• **WHAT YOU WILL DO**:
1) Reproduce the stretch of the TensorFlow installation guide from "I recommend you" through "DLL’s and PATH." without any changes.
2) In the records, write out the stretch from the line containing "has width=1517, height=853." through the line containing "pyautogui.click(x=502, y=476)", word for word.

>> start DOCUMENT EXCERPT

Install TensorFlow with GPU Support on Windows 10 (without a full CUDA install)

Table of Contents

I have written a new post that does the TensorFlow install without requiring any CUDA install. It uses only Anaconda Python packages including all CUDA an cuDNN dependencies.

The Best Way to Install TensorFlow with GPU Support on Windows 10 (Without Installing CUDA)

I recommend you use the new guide. However, you may still find the present post interesting to see how I handled the CUDA dependencies with DLL’s and PATH.

Python environment setup with Anaconda Python
- Install Anaconda Python
Create a Python “virtual environment” for TensorFlow using conda
* “activate” the environment
Install TensorFlow-GPU from the Anaconda Community Repositories
“Interlude” — Install CUDA 9.0 and cuDNN 7.0 libraries (DLL’s) for TensorFlow
* Update your NVIDIA display driver
* Download CUDA 9.0 (and Patch-2)
* Create a “personal” lib directory
* Start the CUDA install …
Create a Jupyter Notebook Kernel for the TensorFlow Environment
An Example using Keras with TensorFlow Backend
Look at the job run with TensorBoard

In this post I’ll walk you through the best way I have found so far to get a good TensorFlow work environment on Windows 10 including GPU acceleration. I’ll go through how to install just the needed libraries (DLL’s) from CUDA 9.0 and cuDNN 7.0 to support TensorFlow 1.8. I’ll also go through setting up Anaconda Python and create an environment for TensorFlow and how to make that available for use with Jupyter notebook. As a “non-trivial” example of using this setup we’ll go through training LeNet-5 with Keras using TensorFlow with GPU acceleration. We’ll get a setup that is 18 times faster than using the CPU alone.

TensorFlow is a very important Machine/Deep Learning framework. If you are wanting to setup a workstation using Windows 10 with CUDA GPU acceleration support for TensorFlow then this guide will hopefully help you get your machine learning environment up and running without a lot of trouble.

Last week I wrote a post titled, Install TensorFlow with GPU Support the Easy Way on Ubuntu 18.04 (without installing CUDA).

The title for this post was supposed to be Install TensorFlow with GPU Support the Easy Way on Windows 10 (without installing CUDA).

Unfortunately, I had to drop “the Easy Way” and “(without installing CUDA)” for the Windows 10 version.

The Ubuntu 18.04 setup was greatly simplified by using an (official) Anaconda Python module that contained all of the CUDA library dependencies for the current version of TensorFlow. I was going to deliberately try to keep these two posts as similar as possible. However, for Windows there seems to be no alternative to installing the CUDA libraries.

>> end DOCUMENT EXCERPT
>> start DATA SHOWN

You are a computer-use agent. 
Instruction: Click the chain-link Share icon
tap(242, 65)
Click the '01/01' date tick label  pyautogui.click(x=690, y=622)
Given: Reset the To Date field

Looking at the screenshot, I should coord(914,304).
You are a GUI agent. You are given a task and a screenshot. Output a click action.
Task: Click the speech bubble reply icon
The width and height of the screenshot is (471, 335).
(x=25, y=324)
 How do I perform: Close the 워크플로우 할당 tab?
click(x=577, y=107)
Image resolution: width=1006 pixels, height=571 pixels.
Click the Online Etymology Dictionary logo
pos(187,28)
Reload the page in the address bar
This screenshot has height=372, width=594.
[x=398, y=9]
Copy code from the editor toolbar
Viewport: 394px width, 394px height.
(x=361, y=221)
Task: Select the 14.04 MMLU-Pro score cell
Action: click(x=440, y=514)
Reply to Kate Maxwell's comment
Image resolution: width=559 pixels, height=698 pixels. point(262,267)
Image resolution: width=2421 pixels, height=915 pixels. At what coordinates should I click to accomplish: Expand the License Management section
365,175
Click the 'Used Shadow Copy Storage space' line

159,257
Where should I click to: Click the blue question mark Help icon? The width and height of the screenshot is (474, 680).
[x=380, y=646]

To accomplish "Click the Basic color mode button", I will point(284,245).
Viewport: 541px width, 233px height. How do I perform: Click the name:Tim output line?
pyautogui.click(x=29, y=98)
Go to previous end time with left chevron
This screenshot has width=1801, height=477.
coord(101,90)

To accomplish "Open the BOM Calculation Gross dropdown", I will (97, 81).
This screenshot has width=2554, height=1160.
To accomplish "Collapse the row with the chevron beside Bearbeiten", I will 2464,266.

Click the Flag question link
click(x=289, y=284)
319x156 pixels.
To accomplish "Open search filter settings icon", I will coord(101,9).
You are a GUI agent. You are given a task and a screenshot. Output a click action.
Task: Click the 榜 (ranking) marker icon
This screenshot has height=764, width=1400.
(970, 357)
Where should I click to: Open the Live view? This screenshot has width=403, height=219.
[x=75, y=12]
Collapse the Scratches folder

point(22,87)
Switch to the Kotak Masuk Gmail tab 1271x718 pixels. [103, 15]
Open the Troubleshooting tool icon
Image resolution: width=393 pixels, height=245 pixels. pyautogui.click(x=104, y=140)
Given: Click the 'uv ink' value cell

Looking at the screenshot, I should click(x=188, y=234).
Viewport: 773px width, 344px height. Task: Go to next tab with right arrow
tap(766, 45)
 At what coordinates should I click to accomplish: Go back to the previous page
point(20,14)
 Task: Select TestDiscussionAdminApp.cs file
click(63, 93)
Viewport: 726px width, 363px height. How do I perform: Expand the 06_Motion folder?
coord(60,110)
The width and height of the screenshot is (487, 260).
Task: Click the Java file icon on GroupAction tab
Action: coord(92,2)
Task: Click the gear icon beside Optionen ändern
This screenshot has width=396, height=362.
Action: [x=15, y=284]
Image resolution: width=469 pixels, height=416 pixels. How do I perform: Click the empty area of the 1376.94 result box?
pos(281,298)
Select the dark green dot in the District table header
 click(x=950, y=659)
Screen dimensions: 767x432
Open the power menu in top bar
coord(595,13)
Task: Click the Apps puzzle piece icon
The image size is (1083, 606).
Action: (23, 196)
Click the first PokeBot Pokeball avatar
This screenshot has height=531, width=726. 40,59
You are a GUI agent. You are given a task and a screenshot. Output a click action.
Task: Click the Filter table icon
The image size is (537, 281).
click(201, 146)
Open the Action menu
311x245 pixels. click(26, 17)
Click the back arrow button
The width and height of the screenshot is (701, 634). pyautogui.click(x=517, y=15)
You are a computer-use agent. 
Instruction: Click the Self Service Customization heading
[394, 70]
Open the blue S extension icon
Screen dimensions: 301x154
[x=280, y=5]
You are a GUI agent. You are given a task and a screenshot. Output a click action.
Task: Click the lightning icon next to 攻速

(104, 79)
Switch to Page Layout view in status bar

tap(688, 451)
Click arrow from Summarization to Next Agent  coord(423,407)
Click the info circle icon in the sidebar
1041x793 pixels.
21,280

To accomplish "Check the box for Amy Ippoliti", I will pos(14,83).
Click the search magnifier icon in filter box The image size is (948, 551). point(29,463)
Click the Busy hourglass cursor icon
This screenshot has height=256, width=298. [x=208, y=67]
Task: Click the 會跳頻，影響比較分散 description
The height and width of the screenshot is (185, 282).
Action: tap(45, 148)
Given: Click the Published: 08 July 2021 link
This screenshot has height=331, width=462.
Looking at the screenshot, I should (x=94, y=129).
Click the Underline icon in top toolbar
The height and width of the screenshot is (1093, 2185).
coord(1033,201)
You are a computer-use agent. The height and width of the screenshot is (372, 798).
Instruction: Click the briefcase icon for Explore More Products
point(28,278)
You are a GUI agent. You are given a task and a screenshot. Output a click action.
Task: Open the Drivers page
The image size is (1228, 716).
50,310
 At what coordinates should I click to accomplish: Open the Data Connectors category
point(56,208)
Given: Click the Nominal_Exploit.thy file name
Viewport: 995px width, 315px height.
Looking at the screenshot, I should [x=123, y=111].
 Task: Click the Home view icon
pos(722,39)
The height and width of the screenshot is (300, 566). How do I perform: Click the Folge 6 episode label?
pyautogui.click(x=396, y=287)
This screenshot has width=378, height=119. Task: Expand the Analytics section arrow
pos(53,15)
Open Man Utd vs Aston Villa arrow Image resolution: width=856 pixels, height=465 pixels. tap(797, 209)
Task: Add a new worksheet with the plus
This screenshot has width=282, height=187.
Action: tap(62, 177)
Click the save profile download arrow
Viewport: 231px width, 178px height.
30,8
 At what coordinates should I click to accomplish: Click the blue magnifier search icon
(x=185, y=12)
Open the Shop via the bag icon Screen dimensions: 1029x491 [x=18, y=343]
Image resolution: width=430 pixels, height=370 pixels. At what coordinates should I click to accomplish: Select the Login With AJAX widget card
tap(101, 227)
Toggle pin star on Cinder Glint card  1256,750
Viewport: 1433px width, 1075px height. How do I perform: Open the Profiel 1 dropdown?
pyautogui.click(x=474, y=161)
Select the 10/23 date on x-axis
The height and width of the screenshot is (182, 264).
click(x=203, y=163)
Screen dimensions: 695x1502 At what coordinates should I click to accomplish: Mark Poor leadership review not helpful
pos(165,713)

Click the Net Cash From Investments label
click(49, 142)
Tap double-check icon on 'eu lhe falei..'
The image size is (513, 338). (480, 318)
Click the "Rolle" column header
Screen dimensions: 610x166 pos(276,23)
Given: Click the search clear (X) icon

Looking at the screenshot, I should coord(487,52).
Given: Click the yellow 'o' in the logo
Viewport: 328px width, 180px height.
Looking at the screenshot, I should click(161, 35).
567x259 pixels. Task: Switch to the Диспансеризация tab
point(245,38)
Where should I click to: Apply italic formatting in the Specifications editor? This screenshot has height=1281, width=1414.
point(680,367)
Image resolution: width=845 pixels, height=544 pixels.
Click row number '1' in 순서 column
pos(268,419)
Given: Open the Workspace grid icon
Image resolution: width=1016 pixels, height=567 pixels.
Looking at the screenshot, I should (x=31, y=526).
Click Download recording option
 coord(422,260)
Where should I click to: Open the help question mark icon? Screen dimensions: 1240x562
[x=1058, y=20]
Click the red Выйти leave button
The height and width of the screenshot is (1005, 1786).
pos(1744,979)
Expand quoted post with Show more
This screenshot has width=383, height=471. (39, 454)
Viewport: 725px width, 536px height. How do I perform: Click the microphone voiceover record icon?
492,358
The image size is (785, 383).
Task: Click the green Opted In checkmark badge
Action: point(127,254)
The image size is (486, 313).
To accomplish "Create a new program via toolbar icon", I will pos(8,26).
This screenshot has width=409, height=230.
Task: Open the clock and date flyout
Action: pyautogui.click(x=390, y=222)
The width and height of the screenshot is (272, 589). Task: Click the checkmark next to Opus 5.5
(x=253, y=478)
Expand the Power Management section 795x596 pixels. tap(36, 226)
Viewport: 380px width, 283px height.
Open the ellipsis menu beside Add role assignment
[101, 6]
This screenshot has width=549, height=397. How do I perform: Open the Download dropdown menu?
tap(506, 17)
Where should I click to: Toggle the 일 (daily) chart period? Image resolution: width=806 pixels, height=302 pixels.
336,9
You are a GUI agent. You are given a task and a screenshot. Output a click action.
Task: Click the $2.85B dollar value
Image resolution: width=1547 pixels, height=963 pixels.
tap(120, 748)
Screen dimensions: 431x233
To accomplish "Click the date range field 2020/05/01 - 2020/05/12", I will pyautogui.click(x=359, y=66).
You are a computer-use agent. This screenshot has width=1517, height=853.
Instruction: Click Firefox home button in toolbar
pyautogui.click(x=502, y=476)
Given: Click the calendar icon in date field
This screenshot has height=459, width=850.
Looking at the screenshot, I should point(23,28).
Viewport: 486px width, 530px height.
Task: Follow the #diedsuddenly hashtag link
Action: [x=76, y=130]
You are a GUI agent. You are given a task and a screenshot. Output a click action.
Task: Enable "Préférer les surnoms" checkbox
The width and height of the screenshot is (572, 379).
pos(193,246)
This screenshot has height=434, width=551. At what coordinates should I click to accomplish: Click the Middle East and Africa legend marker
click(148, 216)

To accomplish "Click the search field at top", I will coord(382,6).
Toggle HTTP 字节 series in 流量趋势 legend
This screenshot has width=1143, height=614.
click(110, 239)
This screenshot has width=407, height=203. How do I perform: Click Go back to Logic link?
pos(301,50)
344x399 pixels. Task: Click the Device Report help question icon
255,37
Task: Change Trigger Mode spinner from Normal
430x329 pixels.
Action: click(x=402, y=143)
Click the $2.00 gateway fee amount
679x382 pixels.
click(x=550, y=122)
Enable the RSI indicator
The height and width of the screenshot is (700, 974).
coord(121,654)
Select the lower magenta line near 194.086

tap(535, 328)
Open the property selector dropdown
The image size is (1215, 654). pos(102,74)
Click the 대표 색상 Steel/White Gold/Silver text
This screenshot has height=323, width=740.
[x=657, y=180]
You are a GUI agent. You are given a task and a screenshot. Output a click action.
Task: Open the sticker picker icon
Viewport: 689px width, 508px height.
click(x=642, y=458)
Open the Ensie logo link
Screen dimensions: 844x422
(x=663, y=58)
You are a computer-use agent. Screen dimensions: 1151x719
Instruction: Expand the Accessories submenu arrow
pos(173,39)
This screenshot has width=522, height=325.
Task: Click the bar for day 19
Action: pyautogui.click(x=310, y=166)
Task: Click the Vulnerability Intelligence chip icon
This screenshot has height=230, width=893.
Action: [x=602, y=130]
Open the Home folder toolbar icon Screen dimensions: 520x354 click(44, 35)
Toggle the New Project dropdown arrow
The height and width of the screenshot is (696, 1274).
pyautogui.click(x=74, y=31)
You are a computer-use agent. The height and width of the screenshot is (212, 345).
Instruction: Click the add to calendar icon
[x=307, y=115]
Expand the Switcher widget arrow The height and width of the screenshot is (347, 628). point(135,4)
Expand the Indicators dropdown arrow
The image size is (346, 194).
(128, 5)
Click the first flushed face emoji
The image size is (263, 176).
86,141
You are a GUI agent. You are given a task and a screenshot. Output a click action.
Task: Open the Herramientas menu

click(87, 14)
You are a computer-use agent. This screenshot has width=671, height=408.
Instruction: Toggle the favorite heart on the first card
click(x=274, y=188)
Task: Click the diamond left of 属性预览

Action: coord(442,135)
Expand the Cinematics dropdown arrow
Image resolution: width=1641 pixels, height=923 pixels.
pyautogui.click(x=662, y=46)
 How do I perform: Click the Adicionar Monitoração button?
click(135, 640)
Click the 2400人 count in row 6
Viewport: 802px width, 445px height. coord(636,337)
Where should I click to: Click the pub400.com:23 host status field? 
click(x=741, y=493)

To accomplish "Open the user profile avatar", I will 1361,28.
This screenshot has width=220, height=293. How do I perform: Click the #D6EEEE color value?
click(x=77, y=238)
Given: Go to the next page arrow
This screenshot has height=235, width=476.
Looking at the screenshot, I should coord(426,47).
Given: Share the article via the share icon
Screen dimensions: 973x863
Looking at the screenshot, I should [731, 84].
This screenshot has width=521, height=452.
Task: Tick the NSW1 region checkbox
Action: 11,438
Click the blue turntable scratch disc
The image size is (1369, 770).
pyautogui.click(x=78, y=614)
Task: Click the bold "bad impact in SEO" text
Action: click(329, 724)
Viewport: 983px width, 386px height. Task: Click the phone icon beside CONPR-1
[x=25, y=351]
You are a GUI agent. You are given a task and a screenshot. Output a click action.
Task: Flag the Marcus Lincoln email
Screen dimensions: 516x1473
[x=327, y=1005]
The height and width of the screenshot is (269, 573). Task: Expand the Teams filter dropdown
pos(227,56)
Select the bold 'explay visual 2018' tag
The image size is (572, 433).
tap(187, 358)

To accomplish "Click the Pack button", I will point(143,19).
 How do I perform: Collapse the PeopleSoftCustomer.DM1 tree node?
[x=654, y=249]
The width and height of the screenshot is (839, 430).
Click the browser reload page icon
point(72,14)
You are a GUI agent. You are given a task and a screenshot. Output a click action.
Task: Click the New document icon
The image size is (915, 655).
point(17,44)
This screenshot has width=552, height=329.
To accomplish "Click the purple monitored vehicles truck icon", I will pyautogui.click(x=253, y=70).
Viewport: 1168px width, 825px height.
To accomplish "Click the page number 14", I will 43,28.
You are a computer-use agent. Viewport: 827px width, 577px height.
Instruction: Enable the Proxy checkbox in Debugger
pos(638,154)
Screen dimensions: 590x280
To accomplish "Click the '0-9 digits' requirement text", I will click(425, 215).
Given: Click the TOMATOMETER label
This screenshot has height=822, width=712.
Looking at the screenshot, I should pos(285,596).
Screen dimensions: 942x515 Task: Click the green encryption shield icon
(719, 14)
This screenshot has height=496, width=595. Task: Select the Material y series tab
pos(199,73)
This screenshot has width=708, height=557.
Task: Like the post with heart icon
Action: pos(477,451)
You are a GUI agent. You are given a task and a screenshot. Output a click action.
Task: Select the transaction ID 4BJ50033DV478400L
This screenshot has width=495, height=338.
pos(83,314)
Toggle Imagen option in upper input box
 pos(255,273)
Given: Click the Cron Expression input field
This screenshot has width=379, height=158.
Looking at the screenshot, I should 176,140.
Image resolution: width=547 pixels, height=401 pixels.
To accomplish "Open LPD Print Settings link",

>> end DATA SHOWN

• **EXERCISE SOLUTIONS**:
1)
I recommend you use the new guide. However, you may still find the present post interesting to see how I handled the CUDA dependencies with DLL’s and PATH.

2)
You are a computer-use agent. This screenshot has width=1517, height=853.
Instruction: Click Firefox home button in toolbar
pyautogui.click(x=502, y=476)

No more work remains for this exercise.